The weather outside may have been wet and gloomy, but seniors at the Friendship Center were fired up at a rally on Thursday, protesting budget cuts that would reduce essential services at their facility, impacting its most frail clients.
The Jamaica Service Program for Older Adults Friendship Center serves mentally and physically frail older adults suffering with conditions such as Alzheimer’s disease, dementia and schizophrenia. In many cases, they have become socially isolated and partially dependent upon others for their daily living.
“Here we go again,” said William Collins, the JSPOA board president.“The Department of Health and Mental Hygiene has decided to deal another blow to the seniors of New York City, reducing services in the name of efficiency.”
The center is dually funded by the Department for the Aging and the DOH, with the bulk of the funding coming from the latter. For this fiscal year 2013, which begins July 1, the mayor wants to eliminate the entire DOH share, $400,000, which would devastate the facility.
“It breaks my heart, because that means many of our clients would end up in a nursing home,” said Stephanie Zevon, program director at the center. “The cost of our funding is nothing compared to what the government would have to pay through Medicaid for long-term institutionalized care.”
Sixty-three of the center’s 102 members have special needs, and Zevon said that if the DOH funding is cut, the most frail clients, the ones who need the senior center the most, will be left without the help they need close to home, hurting them, their families and caregivers.
Alexandra Waldhorn, a spokeswoman for the DOH, said in an email that the agency will work with the center to find alternative services for clients, but did not elaborate.
City Councilman Leroy Comrie (D-St. Albans), leader of the Queens delegation, said Friday that it is a priority for the council to get the full funding restored as it did last year. But he added that once again it will have to come from “the city’s treasury,” since the borough’s council members do not have enough money in their discretionary funds to put it back themselves. The seniors are counting on the cuts being blocked.

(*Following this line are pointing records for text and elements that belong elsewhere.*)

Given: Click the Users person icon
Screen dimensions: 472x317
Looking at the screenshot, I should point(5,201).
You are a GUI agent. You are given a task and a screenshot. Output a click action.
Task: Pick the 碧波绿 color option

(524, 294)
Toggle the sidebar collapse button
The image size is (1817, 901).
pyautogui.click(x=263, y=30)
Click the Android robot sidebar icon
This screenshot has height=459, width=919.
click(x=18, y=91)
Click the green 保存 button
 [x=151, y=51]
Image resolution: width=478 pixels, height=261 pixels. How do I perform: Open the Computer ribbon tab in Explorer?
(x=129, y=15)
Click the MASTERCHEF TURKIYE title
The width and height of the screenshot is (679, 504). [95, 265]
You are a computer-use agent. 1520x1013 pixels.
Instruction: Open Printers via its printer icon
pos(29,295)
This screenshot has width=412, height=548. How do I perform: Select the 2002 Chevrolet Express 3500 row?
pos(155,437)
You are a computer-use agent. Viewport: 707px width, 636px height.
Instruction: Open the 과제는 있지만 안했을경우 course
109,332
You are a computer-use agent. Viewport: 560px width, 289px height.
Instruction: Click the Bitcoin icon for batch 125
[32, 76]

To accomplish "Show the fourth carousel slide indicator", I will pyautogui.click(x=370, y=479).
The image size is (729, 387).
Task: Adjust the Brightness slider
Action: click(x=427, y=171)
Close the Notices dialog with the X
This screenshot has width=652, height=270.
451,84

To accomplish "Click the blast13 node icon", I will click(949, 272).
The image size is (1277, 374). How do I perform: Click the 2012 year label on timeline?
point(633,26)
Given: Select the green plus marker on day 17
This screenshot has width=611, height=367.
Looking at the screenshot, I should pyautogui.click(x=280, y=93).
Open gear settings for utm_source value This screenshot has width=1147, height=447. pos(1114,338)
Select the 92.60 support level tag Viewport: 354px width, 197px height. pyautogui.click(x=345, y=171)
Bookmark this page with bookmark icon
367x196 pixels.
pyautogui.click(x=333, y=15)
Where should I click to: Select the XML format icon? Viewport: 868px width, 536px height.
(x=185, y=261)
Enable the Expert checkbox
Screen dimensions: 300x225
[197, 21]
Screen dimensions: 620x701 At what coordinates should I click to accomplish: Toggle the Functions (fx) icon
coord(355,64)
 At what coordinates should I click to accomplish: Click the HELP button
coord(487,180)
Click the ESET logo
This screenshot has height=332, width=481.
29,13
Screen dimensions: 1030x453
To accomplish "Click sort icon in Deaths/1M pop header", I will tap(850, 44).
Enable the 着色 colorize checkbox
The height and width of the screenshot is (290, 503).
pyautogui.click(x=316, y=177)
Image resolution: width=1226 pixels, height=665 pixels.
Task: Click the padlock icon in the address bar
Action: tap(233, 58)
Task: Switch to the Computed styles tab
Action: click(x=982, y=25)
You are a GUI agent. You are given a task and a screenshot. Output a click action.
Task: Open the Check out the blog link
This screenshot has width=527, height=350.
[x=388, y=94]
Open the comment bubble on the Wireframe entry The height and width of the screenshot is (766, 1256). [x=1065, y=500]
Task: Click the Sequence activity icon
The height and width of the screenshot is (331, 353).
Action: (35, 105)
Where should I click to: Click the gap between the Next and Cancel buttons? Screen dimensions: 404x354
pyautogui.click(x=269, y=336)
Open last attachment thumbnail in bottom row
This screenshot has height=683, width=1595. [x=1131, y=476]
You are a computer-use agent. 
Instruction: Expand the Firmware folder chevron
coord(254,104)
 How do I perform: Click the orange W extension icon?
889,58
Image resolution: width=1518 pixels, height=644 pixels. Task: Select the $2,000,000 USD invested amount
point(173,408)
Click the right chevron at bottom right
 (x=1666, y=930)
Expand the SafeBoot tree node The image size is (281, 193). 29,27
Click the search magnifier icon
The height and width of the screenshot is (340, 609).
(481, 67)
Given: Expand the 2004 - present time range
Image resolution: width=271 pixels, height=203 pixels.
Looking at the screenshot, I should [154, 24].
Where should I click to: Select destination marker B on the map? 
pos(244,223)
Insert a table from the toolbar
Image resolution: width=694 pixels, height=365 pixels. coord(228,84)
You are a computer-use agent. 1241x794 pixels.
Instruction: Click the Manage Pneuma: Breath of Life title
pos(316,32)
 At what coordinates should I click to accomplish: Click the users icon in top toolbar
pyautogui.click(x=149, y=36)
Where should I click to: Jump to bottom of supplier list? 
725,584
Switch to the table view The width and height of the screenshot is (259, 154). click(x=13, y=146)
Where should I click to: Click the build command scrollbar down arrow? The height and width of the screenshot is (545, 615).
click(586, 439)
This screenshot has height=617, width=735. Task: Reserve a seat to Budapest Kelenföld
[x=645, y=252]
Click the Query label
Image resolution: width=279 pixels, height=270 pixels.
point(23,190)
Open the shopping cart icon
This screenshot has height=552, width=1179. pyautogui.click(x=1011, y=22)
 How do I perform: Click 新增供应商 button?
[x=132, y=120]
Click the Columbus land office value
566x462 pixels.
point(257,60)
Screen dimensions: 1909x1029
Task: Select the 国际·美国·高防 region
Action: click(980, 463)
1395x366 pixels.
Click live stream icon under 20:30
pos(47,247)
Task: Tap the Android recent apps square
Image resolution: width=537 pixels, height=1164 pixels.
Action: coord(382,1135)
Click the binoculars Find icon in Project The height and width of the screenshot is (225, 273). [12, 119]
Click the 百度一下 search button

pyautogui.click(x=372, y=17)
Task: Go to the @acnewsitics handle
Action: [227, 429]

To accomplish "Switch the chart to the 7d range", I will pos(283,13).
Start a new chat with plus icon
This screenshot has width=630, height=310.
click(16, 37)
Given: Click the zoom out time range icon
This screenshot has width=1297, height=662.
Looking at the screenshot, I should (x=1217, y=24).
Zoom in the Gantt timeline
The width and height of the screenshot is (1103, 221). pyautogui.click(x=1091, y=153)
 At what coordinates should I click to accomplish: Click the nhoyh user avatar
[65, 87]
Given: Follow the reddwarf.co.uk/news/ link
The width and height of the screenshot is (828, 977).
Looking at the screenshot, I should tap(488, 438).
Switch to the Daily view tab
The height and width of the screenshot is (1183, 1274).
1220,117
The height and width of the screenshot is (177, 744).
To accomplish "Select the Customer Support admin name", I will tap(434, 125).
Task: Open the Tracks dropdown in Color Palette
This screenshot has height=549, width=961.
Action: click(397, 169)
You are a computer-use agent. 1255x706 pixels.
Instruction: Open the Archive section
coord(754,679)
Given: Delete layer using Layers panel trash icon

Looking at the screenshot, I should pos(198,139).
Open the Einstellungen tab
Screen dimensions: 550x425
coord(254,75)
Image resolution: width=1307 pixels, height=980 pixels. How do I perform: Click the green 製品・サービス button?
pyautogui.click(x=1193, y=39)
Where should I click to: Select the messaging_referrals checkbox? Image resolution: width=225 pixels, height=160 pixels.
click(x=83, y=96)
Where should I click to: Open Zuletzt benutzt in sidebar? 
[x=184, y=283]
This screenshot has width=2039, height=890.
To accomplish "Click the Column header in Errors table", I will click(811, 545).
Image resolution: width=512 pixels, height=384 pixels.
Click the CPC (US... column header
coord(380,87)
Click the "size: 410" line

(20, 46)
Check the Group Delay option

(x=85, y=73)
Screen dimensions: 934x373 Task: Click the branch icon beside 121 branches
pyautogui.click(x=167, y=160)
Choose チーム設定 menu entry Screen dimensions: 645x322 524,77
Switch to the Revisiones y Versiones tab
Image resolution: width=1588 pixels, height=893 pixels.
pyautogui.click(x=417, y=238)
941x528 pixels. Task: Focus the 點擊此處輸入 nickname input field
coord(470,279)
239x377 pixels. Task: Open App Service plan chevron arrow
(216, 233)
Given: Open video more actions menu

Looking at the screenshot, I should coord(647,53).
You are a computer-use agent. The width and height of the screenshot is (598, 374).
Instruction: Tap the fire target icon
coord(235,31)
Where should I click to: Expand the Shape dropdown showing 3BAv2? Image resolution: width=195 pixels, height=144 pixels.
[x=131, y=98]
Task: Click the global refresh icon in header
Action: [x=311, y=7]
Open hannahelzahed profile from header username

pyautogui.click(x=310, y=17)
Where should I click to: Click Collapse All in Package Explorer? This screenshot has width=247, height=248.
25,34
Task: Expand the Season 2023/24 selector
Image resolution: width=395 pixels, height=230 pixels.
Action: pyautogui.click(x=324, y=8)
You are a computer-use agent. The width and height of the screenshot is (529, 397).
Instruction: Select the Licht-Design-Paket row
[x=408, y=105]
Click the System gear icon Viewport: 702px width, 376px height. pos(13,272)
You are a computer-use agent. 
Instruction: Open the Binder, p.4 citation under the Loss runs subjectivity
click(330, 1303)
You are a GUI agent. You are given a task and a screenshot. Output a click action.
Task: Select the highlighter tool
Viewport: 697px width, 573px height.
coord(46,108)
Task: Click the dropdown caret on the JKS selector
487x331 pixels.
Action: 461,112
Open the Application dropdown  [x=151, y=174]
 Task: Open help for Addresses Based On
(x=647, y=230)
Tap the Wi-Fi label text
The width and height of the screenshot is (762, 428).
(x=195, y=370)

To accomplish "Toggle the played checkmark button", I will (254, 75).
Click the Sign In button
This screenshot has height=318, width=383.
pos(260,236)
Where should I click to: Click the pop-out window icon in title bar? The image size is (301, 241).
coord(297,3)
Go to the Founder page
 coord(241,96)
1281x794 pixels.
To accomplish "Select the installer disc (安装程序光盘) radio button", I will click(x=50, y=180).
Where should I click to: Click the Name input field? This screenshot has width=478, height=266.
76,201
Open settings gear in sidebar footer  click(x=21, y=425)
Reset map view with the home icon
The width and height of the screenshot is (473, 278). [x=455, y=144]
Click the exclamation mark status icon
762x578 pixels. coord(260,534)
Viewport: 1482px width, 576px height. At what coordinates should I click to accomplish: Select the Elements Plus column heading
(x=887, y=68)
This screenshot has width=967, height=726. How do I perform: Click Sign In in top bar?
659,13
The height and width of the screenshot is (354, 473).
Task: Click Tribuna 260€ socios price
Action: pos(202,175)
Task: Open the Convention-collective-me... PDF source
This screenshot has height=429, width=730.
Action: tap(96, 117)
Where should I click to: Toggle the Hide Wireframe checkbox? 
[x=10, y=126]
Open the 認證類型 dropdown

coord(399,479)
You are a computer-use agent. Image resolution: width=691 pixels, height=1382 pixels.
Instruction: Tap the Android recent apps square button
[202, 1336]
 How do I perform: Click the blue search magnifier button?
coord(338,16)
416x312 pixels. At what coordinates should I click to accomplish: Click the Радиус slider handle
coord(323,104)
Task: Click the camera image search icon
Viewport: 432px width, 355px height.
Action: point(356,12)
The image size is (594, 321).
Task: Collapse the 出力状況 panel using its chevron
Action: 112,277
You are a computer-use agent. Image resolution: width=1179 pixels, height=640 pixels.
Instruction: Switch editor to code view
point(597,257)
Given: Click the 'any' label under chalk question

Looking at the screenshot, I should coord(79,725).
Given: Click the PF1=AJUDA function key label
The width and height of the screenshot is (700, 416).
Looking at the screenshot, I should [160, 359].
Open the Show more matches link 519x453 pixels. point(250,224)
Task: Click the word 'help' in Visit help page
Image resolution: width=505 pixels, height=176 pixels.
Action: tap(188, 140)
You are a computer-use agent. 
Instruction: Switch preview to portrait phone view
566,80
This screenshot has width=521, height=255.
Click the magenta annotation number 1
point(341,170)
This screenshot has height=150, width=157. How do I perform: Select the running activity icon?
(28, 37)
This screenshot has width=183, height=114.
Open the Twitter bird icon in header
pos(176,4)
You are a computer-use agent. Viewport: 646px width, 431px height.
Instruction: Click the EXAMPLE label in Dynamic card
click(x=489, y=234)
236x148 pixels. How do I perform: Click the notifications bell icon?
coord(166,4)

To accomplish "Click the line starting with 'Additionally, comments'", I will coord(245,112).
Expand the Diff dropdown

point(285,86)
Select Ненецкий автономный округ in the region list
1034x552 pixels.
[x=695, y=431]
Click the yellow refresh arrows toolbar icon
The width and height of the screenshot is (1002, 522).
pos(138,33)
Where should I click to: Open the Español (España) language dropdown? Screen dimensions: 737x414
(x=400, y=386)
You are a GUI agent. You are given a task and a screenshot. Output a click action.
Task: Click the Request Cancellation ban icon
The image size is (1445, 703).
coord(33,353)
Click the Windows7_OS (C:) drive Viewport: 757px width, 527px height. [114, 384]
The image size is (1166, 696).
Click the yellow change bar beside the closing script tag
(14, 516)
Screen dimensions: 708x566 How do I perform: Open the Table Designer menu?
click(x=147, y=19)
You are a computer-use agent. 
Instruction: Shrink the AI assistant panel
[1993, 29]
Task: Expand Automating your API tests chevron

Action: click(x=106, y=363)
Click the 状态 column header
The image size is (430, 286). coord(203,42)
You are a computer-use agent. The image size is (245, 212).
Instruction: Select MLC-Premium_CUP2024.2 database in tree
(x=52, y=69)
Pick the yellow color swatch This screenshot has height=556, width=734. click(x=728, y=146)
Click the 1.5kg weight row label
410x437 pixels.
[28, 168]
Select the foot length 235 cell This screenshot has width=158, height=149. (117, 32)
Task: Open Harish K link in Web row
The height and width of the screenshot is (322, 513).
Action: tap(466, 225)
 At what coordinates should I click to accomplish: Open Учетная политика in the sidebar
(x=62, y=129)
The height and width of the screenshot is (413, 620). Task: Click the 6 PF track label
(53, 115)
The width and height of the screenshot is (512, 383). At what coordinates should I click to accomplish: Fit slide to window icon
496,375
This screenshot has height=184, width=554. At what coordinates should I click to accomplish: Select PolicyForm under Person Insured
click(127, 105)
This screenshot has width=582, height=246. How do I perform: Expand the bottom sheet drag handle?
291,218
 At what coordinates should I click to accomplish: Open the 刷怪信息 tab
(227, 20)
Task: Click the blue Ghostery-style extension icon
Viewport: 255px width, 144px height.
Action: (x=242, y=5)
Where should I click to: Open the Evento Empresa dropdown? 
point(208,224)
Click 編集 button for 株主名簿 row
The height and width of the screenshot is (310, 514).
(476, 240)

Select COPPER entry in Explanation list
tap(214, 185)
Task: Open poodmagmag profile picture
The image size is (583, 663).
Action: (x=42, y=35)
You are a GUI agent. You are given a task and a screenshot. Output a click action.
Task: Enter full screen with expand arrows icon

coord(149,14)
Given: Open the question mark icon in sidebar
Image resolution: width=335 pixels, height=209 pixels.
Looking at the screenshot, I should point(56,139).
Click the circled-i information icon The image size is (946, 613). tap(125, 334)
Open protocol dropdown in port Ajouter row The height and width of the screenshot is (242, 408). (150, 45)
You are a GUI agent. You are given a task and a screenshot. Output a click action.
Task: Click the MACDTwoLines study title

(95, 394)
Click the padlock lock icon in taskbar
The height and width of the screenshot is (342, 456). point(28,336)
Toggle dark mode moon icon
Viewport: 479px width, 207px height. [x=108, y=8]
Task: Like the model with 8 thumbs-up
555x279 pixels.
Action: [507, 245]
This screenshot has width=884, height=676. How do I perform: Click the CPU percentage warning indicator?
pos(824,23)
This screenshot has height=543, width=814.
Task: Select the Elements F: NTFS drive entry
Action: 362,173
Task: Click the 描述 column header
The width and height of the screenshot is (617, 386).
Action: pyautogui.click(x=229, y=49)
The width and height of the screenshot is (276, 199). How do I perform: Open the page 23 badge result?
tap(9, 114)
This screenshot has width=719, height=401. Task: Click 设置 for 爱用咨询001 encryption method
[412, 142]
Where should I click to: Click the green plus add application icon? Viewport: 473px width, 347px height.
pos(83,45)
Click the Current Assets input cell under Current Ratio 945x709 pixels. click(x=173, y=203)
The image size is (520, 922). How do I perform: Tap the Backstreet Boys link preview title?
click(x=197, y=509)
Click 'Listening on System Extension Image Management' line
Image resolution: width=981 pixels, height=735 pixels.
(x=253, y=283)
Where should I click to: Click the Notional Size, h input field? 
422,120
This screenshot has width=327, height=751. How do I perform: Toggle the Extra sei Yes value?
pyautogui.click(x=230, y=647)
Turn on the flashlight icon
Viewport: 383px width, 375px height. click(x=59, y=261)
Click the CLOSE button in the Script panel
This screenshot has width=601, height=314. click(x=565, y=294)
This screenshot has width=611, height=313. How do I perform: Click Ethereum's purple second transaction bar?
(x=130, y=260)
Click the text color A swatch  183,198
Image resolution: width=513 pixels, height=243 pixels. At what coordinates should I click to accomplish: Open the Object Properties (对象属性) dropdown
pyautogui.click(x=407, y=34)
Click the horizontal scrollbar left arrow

Harold Williams, who has been a client at the Friendship Center for the last three years, said he is grateful for the caring staff and fun activities and wouldn’t know where he and others would turn if the cuts are not restored.
“If it weren’t for this center, many of us would be at home wasting away,” Williams said. “Many of our members have no one at home to talk to. However, here we fellowship with one another.”
Seniors at the center engage in activities including tai chi, bingo, exercise, trips, jewelry making, art and music therapy.
Williams noted that the center’s attendees represent a good cross section of retired working class people — MTA employees, nurses, correction officers, police officers, laborers, cab drivers and members of the armed forces.
“All we are asking of those who are in charge is to give us something in return,” Williams said. “Keep our family together, keep our center open.”
Making the proposition all the more worse, according to Collins, is the way resources for seniors have already been reduced. He cited Meals on Wheels going from fresh to frozen foods, reductions to case management and cuts to funding for the mentally handicapped. “The human touch that is so valuable to seniors living alone is gone,” Williams said.